- _Entries shown_

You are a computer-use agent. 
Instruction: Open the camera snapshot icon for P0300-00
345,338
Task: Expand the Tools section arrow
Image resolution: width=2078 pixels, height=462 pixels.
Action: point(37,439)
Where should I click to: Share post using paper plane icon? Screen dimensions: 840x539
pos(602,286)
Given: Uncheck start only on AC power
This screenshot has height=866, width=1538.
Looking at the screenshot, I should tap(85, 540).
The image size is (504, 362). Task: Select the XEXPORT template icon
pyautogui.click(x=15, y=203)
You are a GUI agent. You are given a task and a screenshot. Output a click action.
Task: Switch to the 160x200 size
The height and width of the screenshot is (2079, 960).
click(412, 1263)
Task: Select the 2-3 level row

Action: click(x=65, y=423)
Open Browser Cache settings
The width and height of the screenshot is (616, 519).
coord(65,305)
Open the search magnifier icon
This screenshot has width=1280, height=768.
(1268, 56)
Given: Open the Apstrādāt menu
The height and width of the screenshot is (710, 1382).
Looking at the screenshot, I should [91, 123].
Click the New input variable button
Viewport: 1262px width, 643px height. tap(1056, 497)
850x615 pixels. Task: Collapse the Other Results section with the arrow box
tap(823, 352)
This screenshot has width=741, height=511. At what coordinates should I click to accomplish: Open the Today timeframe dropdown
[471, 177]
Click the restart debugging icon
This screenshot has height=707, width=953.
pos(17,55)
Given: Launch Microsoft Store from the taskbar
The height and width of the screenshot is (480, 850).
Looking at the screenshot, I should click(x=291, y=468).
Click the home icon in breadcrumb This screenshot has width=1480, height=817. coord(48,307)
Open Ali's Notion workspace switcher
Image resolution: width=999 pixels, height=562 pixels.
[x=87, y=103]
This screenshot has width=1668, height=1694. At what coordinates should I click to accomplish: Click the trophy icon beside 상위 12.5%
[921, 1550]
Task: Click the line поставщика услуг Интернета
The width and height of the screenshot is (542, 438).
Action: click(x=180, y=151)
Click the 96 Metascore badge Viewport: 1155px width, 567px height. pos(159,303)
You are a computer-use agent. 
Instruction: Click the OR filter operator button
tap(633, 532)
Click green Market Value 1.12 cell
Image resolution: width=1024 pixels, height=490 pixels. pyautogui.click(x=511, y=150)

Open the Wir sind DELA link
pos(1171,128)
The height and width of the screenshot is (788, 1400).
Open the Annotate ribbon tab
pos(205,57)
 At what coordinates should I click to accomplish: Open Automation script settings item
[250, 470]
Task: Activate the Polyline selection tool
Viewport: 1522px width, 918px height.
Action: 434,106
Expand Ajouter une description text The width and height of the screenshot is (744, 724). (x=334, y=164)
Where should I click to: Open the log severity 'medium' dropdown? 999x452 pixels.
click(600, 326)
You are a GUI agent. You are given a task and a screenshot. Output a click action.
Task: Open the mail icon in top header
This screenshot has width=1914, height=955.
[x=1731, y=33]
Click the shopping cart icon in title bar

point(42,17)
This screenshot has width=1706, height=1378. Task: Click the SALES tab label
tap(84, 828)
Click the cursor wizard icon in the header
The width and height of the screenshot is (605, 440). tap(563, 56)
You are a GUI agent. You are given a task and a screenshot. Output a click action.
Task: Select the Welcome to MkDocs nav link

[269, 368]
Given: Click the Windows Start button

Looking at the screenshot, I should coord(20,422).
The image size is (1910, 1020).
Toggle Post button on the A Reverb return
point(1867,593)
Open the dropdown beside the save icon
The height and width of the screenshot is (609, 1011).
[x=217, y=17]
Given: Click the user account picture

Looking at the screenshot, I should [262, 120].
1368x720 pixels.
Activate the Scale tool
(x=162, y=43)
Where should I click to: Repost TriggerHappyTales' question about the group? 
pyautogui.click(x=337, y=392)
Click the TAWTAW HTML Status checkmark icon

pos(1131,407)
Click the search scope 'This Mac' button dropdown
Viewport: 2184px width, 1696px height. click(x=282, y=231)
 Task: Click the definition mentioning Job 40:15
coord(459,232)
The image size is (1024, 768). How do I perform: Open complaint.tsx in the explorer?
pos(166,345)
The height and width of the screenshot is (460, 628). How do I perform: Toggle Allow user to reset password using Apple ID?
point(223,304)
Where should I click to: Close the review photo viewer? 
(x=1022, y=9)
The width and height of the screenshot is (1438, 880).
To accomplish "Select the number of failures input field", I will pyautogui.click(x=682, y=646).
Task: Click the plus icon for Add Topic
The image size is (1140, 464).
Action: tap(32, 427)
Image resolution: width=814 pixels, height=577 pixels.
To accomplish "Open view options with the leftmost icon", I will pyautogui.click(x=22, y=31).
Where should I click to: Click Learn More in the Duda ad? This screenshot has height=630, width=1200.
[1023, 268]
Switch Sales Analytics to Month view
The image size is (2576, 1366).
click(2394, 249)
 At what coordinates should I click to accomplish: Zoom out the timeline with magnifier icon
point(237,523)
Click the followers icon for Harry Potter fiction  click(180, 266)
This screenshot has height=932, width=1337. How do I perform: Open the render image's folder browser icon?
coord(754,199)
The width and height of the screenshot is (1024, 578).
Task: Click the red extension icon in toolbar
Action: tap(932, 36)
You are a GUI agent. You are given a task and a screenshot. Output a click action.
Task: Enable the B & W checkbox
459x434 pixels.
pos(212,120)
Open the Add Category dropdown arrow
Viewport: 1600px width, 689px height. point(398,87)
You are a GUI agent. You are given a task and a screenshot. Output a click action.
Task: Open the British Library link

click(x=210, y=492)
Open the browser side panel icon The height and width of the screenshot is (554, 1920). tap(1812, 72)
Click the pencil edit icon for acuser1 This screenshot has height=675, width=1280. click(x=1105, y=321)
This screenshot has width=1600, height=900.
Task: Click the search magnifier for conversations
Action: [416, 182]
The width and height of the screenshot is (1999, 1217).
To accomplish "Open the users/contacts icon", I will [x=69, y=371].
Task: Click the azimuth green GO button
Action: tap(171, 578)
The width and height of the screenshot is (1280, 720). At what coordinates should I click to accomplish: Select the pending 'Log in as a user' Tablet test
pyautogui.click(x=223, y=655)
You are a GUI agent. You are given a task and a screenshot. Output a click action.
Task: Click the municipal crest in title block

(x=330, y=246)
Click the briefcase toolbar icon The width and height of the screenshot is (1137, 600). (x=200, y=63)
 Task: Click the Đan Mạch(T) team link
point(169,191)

- _Your instructions_
Reproduce every line of the listing above in which the string "Expand" appears.

- _Solution for this exercise_
Task: Expand the Tools section arrow
Expand Ajouter une description text The width and height of the screenshot is (744, 724). (x=334, y=164)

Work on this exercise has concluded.